Speaking Up, Speaking Out

One group at the is looking to change that statistic.

The Women in Learning and Leadership program serves the purpose of encouraging academic excellence for women and overcoming obstacles created by gender, while promoting self-confidence.

In recent years, WILL has begun a Take Back the Night event at UM-Dearborn, held each year to encourage visibility and strength of sexual assault survivors and those who care about them.

This year’s event

Kylla Weir-Anderson, a senior in the WILL program and one of this year’s TBTN organizers, explained that the event is a place where “victims, survivors, supporters, friends and family will have an opportunity to share their story in a place that’s safe, non-condemning and nonjudgmental.”

The event includes a march around campus, rally and speak out with survivors, as well as materials and representatives from local groups such as First Step and UM-Dearborn’s Women’s Resource Center.

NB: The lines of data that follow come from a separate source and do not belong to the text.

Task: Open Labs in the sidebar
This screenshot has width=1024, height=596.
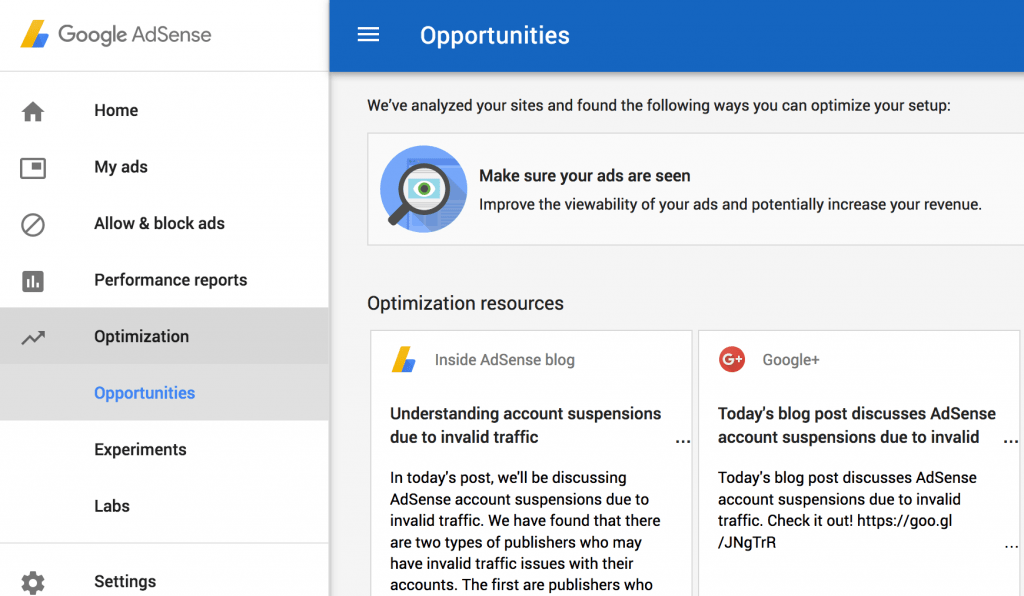Action: (112, 506)
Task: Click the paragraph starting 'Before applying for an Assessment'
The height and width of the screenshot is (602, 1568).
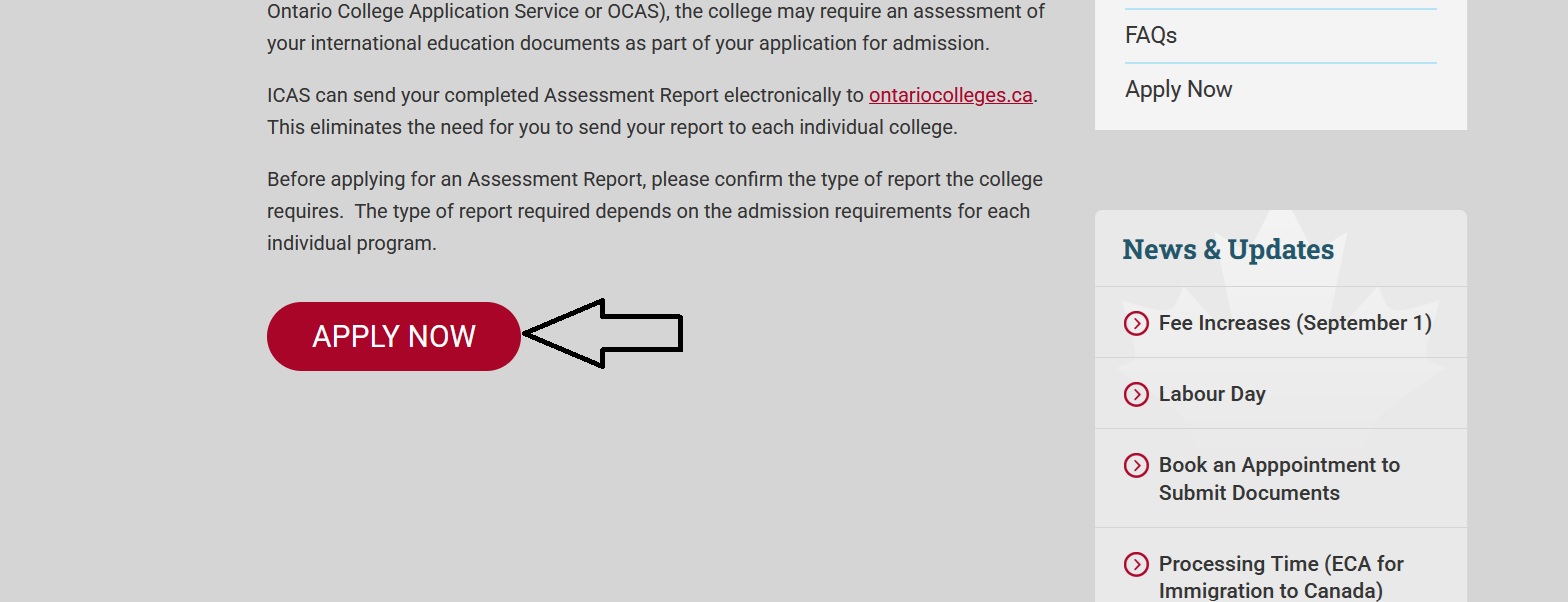Action: [655, 211]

“We had a huge turnout last year,” Weir-Anderson said. “People were very excited about coming to support this event.”

Weir-Anderson said she was shocked to hear that Dearborn’s reported rapes had nearly doubled from 2009 to 2010.

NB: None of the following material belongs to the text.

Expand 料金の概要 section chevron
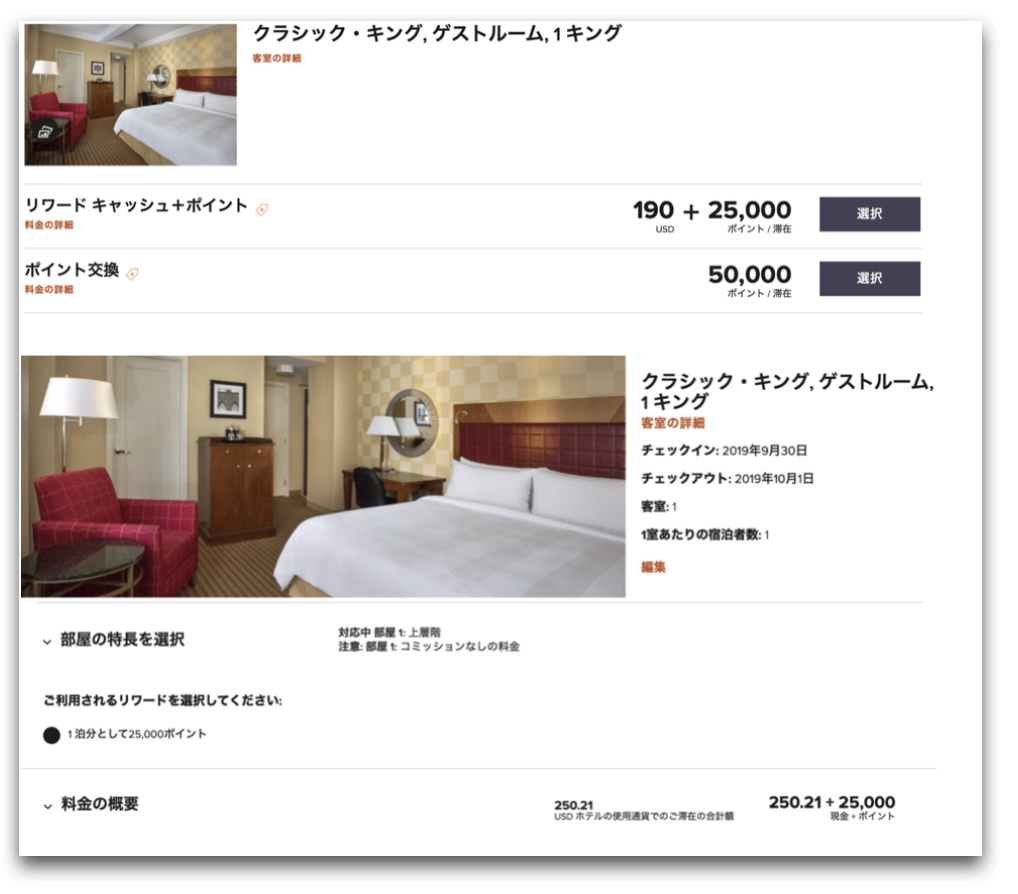Screen dimensions: 1018x894 tap(47, 806)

“It makes me angry, it makes me sad, and it’s startling,” she said. “It makes you wonder: What can you do? We need to have events like (Take Back the Night); we need to highlight sexual assault in our community.”

Ben Bachrach October 06, 2011 at 12:34 PM
How many of the perpetrators in 2009 were arrested and found guilty? How many of the perpetrators in 2010 were arrested and found guilty?
Frank Lee October 06, 2011 at 12:41 PM
I think it is time for mayor O'Reilly to hold a golf outing so funds could be raised to give each local rapist a one way high speed rail ticket to Chicago. Congratulations O'Reilly not only have you destroyed the cities financial balance sheet, your inability to institute effective policing has turned our city into conviction free zone for criminals.
City of Dearborn (Editor) October 07, 2011 at 08:38 PM
Interesting comments, Frank and Ben. FBI crime stats do only follow reports, not convictions - so it's hard to say. Several factors, though: Rape cases could take months or even years to prosecute. And that's if a suspect is even apprehended, which many times, they're not. My biggest question - which, unfortunately, also doesn't have a clear answer, is whether more people are reporting rapes, or more are actually occurring. It's a difficult statistic to grapple with, for sure, but one worth thinking about, don't you think?
Mary Jo Durivage October 07, 2011 at 08:48 PM
Thanks for the important article, Jessica. I did not realize it was such an issue in Dearborn. I would like to point something out about the vocabulary in the article. You use "forcible" rape in the article. I suspect that that is how rapes are described and cataloged by law enforcement agencies. However, the very nature of rape is FORCE. To me, to say "forcible" rape is not only redundant but it is also shows a lack of understanding of this crime by agencies which use it. Keep up the good work.
Ben Bachrach October 07, 2011 at 10:18 PM
Thanks Jessica and Mary Jo for the information. Note to Frank Lee - trying to make every news report an opportunity to campaign against the mayor will cause people to ignore your legitimate complaints because of all the bogus issues you raise. Remember the story of the boy who cried wolf.
DG October 08, 2011 at 03:45 PM
Hopefully this means that some of the efforts to educate and increase awareness are working in the community. Again hopefully, more women are making reports, which would obviously result in increased rape reports as the article indicates.
Molly Tippen October 10, 2011 at 03:22 AM
Mary Jo - I think I can shed some light on the "forcible" label used by the FBI to track incidents. Law enforcement breaks down sexual assaults in a handful of categories --two of which are forcible and statuatory. "Forcible" is what we generally think of as rape; a person forcing themselves on an unwilling victim. The other category is "statuatory," which is when a legal adult and a person below the age of consent have sex. The FBI Part One report only tracks the former, not the latter. It's not that the latter is not a serious offense -- it is -- but it's not one of the categories tracked in this particular FBI report. Law enforcement officials do understand this.